I tesori d’arte del Fucino in una mostra a Luco

Inaugurata nei locali dell’ex Municipio la rassegna dedicata alle divinità femminili Esposta anche una statua in terracotta risalente al terzo secolo avanti Cristo

LUCO DEI MARSI. Una miniera di tesori: ecco cos’è la Marsica. Una miniera che continua a richiamare archeologi dall’Italia e dall’estero. I tesori venuti alla luce, durante gli scavi, avrebbero potuto fare la ricchezza del territorio. Un museo, che li avesse accolti tutti, sarebbe diventato un formidabile polo di attrazione turistica. Museo che finora, però, è rimasto solo nel limbo delle intenzioni. Così i reperti sono finiti altrove. Privando la Marsica di un invidiabile patrimonio archeologico e di una straordinaria risorsa economica.

Dare la possibilità di conoscere finalmente e ammirare alcune delle meraviglie che gli scavi ci hanno restituito, dopo secoli di oblio, va ascritto a merito del Comune di Luco dei Marsi, retto da Domenico Palma. Che, in collaborazione con la Soprintendenza e l’associazione Antiqua, ha allestito nei locali dell’ex Municipio una mostra dal titolo «La riva delle dee. Divinità femminili lungo il lago Fucino». Mostra che rimarrà aperta fino all’8 dicembre. Sono esposte: tre statue di Venere, dea dell’amore e della bellezza, ma anche progenitrice, in quanto madre di Enea, della gens Iulia. Sono in marmo bianco e sono state rinvenute ad Alba Fucens, due nel 1951 e la terza nel 2008. Altre tre statue sono state rinvenute, nel 2003, a Luco dei Marsi: una Demetra e una Venere, in marmo; e un’eccezionale dea in terracotta, databile tra fine III e prima metà II secolo a.C. La divinità rappresentata potrebbe essere la dea Angizia.
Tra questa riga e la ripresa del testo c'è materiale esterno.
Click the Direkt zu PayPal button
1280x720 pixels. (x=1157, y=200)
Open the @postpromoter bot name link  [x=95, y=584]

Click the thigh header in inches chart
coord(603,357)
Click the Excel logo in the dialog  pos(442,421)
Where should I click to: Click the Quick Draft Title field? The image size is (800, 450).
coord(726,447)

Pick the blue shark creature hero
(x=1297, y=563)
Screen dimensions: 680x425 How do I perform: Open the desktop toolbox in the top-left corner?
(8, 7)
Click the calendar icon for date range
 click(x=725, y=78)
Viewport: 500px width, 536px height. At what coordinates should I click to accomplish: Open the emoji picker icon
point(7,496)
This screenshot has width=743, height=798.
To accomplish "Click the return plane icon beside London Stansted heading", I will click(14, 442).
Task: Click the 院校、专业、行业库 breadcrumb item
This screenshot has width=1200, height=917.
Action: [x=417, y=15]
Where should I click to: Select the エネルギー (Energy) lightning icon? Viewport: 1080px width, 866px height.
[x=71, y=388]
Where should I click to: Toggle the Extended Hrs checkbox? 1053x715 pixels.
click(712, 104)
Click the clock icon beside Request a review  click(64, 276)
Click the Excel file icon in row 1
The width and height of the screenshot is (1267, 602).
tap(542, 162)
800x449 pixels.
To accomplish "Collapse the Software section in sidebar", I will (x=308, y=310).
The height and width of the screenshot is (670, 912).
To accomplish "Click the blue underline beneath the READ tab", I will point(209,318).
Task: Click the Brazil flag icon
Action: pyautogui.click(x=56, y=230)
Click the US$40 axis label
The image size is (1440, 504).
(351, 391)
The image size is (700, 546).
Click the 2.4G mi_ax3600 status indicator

Un’altra statuetta di divinità femminile, sempre in marmo, proviene da San Benedetto dei Marsi, l’antica Marruvium. Così come il piccolo vaso, in marmo, la cui iscrizione attesta, grazie alla dedica di una certa Aponia Clara, l’esistenza a Marruvium del culto della Bona dea, che «incarna il mondo muliebre e accompagna la donna in tutte le tappe della sua vita, divenendo modello e tutrice di ogni ragazza destinata alle nozze e di ogni donna pronta per la maternità o già madre» (Ceccaroni).

La mostra è stata allestita seguendo le indicazioni topografiche di un cippo in pietra, rinvenuto nel 1969, a Luco dei Marsi, nella proprietà dei fratelli De Rosa. Il cippo, anch’esso esposto, indica i tre ambiti in cui era suddiviso il territorio intorno al lago Fucino nell’antichità: Alba Fucens, Angitia e Marruvium.

C’è da sperare che l’iniziativa del Comune di Luco non resti un caso isolato. «La ricchezza dei reperti archeologici del Fucino e della Marsica», è l’appello di Flavia De Sanctis, presidente di Antiqua, che nel 2004 organizzò la mostra dal titolo “Le dee del bosco di Angizia”, «pone la necessità di un percorso organico per questi tesori, che non sia sempre occasionale e temporaneo, ma concreto e permanente per una seria valorizzazione delle nostre risorse».

De Sanctis non è nuova a questi appelli. Troverà finalmente qualcuno disposto ad ascoltarla o il suo ancora una volta sarà un grido nel deserto?